- Born: March 16, 1974 (age 52) Japan
- Occupation: Freelance journalist
- Known for: Being taken hostage by Hayat Tahrir al-Sham

= Junpei Yasuda =

Japanese journalist

Junpei Yasuda (安田 純平, Yasuda Junpei) or Jumpei Yasuda is a Japanese freelance journalist who has reported from countries in the Middle East, including Iraq, Syria and Afghanistan. He has twice been kidnapped while reporting and was thought to have been taken hostage by Hayat Tahrir al-Sham in Syria for three years before being released on October 23, 2018.

== History ==

=== Iraq ===
In April 2004, Yasuda was kidnapped on suspicion of spying by locals in Iraq, but was released after three days without any demand and statement.

=== Syria kidnapping ===
Yasuda went missing while reporting from Syria between June 20–23, 2015. He was believed to have been kidnapped by Hayat Tahrir al-Sham.

On March 17, 2016, Yasuda appeared in a video believed have been recorded the previous day.

On July 6, 2018, Yasuda appeared in a video released by Nippon News Network, who obtained the video from a person connected to Hay'at Tahrir al-Sham. The video appeared to be recorded in October 2017.

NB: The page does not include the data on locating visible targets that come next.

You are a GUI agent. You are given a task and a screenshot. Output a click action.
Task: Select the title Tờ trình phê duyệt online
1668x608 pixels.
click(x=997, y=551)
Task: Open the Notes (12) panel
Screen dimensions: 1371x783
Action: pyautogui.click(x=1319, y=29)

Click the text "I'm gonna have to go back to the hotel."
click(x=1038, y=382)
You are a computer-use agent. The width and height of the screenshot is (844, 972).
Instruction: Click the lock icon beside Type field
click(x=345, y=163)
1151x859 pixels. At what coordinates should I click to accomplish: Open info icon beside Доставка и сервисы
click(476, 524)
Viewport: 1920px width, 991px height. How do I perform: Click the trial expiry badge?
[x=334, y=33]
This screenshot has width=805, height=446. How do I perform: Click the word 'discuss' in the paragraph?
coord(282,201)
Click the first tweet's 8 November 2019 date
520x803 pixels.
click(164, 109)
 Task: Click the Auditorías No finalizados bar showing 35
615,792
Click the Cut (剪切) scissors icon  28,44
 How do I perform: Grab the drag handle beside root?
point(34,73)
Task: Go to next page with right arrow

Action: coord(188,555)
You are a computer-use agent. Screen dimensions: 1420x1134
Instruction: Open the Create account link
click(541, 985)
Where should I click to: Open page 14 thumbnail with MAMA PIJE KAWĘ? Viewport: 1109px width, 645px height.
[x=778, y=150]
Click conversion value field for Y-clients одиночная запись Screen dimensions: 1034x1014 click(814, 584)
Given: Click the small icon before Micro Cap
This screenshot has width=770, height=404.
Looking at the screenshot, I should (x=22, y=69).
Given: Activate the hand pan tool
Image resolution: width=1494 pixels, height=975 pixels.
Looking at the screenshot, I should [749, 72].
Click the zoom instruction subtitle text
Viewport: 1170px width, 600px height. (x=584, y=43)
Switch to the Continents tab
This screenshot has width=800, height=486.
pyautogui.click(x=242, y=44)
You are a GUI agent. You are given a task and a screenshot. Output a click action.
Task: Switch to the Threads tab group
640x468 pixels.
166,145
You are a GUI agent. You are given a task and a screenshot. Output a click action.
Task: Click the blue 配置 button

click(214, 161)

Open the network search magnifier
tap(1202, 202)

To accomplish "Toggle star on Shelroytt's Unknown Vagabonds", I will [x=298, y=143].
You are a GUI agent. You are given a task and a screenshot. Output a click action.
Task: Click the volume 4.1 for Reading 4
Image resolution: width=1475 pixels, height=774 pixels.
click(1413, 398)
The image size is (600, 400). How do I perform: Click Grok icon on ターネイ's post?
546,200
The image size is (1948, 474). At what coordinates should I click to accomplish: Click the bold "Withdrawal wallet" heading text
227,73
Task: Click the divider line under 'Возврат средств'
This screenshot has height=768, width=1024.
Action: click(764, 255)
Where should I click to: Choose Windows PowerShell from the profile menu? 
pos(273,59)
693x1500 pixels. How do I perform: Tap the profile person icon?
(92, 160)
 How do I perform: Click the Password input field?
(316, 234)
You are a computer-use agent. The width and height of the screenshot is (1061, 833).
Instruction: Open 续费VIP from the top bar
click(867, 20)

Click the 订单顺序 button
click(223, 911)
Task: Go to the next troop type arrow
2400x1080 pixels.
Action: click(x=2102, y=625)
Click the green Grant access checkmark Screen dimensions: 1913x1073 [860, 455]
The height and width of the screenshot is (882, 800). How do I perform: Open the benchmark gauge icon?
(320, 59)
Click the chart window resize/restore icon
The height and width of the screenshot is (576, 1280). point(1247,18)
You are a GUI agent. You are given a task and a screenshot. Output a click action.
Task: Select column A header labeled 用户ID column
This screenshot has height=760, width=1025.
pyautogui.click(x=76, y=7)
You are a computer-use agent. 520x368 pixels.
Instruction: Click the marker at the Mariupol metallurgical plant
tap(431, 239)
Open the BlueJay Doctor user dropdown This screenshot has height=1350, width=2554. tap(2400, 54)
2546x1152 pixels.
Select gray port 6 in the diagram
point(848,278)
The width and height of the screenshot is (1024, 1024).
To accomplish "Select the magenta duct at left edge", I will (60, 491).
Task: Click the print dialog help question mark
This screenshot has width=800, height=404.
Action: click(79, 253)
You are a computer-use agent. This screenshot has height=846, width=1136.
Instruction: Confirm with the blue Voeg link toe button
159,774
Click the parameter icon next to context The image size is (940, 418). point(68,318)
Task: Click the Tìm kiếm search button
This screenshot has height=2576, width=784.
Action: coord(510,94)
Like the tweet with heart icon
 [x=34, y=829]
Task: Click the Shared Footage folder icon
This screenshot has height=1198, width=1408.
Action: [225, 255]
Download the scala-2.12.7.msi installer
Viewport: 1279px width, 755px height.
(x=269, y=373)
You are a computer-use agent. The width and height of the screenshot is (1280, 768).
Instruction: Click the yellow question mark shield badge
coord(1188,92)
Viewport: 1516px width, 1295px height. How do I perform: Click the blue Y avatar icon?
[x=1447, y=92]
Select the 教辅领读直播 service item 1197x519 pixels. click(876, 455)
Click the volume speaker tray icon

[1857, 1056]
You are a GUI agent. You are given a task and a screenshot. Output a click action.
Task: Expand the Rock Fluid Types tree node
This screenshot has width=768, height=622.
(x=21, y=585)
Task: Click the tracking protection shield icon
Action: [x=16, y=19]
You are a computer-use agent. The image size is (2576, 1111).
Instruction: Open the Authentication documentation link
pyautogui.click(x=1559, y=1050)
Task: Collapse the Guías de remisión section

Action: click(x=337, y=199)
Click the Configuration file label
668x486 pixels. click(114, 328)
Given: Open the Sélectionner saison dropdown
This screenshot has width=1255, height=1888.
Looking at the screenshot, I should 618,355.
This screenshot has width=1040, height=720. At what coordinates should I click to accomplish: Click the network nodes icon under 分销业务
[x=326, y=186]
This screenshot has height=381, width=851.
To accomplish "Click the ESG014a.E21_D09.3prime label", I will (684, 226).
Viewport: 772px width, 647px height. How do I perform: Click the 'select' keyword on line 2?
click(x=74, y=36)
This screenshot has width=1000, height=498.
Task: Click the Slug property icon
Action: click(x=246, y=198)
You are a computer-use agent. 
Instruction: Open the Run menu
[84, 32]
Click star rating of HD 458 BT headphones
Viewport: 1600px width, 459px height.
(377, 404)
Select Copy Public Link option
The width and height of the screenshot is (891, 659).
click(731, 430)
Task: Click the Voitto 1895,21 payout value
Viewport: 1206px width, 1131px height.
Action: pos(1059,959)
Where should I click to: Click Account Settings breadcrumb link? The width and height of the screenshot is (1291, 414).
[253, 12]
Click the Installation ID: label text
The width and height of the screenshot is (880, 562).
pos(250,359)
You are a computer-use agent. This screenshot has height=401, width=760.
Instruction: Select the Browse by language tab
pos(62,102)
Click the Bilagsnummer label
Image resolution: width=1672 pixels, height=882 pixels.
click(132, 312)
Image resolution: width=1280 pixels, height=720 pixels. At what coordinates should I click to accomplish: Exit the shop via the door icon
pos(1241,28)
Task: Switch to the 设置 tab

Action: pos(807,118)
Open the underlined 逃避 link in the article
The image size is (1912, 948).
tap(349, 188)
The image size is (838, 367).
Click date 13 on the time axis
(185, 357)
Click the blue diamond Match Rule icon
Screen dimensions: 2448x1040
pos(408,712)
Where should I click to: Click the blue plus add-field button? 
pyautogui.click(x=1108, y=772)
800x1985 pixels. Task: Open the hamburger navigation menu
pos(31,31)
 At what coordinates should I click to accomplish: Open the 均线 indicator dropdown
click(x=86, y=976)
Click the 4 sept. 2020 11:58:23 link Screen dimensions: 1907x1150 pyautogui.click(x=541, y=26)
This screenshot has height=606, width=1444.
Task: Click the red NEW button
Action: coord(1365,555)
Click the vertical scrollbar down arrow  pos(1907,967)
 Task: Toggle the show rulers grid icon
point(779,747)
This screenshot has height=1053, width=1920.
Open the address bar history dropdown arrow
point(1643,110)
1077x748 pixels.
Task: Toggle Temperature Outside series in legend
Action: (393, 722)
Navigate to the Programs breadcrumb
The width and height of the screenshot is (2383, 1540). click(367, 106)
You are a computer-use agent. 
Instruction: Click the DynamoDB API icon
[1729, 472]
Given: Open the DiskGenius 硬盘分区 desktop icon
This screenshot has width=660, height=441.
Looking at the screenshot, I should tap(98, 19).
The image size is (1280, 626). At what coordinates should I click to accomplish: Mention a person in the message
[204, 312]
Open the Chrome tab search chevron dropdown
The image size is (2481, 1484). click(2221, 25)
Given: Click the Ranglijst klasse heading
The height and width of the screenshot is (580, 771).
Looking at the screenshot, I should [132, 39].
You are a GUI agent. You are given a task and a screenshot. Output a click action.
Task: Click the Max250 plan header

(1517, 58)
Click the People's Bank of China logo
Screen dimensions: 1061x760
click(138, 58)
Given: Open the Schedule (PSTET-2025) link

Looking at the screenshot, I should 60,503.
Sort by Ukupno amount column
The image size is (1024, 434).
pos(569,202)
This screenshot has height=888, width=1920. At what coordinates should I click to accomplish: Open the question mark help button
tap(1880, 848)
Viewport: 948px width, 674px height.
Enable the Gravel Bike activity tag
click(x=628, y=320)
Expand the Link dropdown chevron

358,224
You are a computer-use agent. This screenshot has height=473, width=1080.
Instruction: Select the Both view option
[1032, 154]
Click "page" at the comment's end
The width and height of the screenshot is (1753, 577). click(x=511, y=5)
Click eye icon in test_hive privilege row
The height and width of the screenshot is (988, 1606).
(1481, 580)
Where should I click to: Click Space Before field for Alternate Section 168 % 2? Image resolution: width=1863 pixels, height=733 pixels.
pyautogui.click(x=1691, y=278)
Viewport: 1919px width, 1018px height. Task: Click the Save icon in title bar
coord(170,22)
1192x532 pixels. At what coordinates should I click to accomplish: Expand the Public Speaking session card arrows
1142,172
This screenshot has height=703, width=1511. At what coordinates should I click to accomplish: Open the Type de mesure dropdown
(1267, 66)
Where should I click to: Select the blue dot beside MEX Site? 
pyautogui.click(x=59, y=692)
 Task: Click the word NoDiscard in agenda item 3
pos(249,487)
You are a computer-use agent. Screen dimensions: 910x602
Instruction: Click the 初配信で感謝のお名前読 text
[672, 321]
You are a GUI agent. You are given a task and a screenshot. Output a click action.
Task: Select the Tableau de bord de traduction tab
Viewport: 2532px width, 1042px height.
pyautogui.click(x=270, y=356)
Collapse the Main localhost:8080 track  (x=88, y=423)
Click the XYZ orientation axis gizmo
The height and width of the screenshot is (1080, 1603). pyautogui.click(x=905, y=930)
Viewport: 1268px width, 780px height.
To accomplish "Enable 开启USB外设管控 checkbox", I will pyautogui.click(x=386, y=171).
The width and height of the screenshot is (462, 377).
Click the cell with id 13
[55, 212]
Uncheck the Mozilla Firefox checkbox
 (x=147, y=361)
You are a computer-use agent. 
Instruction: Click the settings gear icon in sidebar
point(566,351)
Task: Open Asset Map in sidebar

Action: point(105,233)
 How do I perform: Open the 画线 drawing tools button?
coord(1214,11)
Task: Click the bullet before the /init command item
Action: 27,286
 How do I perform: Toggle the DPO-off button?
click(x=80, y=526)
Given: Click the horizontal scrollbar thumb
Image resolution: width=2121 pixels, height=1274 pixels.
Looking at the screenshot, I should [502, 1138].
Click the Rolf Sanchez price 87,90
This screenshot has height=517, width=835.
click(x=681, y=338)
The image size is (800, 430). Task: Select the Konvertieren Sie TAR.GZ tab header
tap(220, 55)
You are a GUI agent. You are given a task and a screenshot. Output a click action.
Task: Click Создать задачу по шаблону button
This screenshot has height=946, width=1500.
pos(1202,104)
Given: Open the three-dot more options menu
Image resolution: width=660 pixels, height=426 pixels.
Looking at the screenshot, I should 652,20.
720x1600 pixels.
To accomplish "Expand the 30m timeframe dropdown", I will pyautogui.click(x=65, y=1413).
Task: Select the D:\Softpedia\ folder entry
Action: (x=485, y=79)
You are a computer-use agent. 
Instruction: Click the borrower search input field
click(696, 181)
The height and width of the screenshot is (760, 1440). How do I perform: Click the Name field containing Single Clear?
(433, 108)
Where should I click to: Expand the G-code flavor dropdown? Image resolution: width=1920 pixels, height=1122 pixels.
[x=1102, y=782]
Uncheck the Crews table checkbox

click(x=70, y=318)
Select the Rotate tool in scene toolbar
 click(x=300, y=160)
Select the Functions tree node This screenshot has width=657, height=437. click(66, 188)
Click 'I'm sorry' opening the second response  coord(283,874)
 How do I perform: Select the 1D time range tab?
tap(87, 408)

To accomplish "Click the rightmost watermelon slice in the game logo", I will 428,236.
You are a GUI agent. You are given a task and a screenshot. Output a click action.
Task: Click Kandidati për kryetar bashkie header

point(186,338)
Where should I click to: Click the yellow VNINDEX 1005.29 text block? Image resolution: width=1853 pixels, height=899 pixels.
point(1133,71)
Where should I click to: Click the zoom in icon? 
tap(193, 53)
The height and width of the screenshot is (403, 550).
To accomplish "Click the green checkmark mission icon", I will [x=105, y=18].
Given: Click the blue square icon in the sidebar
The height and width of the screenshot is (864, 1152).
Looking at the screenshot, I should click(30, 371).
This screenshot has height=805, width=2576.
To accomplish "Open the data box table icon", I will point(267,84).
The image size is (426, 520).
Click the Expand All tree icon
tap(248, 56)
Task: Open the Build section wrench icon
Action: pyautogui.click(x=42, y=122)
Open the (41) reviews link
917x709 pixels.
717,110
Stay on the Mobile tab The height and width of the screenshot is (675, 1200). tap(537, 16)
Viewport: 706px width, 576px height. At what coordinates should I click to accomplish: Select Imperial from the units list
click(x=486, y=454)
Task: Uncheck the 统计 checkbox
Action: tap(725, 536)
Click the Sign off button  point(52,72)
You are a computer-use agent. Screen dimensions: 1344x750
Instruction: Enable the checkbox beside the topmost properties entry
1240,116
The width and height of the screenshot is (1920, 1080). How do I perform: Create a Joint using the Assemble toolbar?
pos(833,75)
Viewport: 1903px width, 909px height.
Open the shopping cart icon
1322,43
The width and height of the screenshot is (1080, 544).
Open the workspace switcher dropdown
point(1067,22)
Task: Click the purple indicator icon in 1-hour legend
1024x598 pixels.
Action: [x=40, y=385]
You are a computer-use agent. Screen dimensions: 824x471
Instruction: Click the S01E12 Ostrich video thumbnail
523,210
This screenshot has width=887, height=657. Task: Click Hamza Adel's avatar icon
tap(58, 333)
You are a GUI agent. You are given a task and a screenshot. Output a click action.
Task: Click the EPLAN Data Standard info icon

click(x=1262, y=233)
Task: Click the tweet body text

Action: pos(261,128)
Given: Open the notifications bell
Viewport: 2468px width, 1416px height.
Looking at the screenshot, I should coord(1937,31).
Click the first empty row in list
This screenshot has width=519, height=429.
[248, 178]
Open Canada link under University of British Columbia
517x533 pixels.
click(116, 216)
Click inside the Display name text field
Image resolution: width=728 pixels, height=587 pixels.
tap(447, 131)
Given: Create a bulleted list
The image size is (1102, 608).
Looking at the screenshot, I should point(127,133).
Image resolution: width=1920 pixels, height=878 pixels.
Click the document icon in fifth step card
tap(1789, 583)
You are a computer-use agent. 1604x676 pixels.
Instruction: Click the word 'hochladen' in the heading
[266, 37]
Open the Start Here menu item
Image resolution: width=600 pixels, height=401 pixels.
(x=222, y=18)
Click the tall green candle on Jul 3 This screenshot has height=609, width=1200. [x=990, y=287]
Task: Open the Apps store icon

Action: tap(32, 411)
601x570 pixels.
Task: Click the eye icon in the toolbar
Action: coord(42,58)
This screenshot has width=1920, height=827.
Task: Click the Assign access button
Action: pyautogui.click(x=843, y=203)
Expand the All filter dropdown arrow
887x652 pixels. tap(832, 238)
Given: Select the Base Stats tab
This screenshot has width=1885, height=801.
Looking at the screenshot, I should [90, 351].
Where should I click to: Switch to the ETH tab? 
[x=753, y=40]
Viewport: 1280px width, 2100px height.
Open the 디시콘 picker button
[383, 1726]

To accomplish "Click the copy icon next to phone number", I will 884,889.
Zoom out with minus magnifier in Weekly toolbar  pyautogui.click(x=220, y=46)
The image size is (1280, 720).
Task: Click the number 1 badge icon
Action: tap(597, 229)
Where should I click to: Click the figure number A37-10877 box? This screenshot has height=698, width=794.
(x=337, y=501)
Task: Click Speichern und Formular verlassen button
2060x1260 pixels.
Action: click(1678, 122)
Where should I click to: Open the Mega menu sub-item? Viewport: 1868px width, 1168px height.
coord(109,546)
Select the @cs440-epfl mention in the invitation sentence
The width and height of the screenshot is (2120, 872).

On August 1, 2018, Yasuda appeared in another hostage video, in which he stated the date of recording as July 25. He said in the video "My name is Umaru and I'm South Korean." in Japanese.

On October 23, 2018, Yasuda was released in Antakya and in a brief video statement released by Turkish officials stated "My name is Junpei Yasuda, Japanese journalist. I have been held in Syria for 40 months, now in Turkey. Now I'm in safe condition. Thank you very much". Yasuda left Istanbul for Tokyo the day after his release. It's reported on October 25, 2018 that agents from the International Counter-Terrorism Intelligence Collection Unit (ICTICU) played a role in securing his release.

In November 2018, a Canadian citizen who was held hostage in Syria alongside Yasuda claimed they were held by Hayat Tahrir al-Sham. He said they were both held at the same facility in small cells indicating that they suffered beatings and were fed rotten food.